- _PROBLEM REQUIREMENTS_
From the material below, keep only the lines that contain the string "model", treating uppercase and lowercase letters as different.

- _EXCERPTED RECORDS_
"""
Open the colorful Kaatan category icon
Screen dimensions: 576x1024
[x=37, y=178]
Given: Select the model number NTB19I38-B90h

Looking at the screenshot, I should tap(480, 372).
"""
- _FINISHED ANSWER_
Given: Select the model number NTB19I38-B90h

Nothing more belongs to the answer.